Updated on July 09, 2022

Comments

  • sameold
    sameold almost 2 years

    I'm trying to link to a local file. I've set href as follows:

    <a href="file://C:/path/to/file/file.html">Link Anchor</a>
    
    • In Firefox, when I right click and "open link in new tab", nothing happens.

    • When I right click and "copy link location", then manually open a new tab and paste the copied link, it works fine. So it seems my file:// syntax is fine. I've also tried it with 3 slashes like file:/// but it's the same result.

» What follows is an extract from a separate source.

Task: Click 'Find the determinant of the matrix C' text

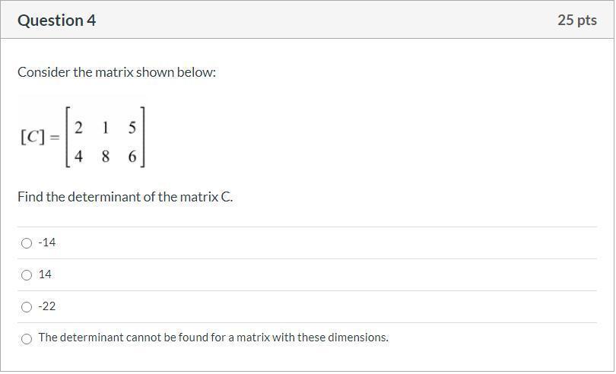Action: click(x=125, y=197)
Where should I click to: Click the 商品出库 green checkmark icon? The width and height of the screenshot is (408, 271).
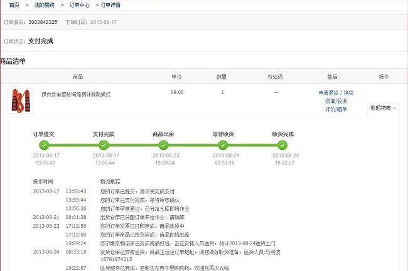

    What am I doing wrong?

  • sameold
    sameold over 11 years
    I can't seem to do it this way, because the data folder and the scripts are in different locations. I tried doing ../../etc but it wouldn't go beyond the homepage of the site where the script is. It wouldn't go all the way up to C:/ +1 though for trying to help.
  • ArjaaAine
    ArjaaAine almost 10 years
    Thank you for this.. I had been racking my head as to why my file links were not working. This needs to be marked as Answer!
  • Jenna Leaf
    Jenna Leaf over 8 years
    even you do not have the ideal directory structure, you can use base tag as shown inside my answer below
  • Pontis
    Pontis over 5 years
    Is there any possibility within HTHML5 or CSS to inherit either content of the <a> tag or the destination from the respective counterpart? I'm linking to files and would like to ensure that the displayed link corresponds to the filename.
  • elersong
    elersong over 4 years
    It might be helpful to the user if you explain why that should do it. I know I'd like to learn why that works.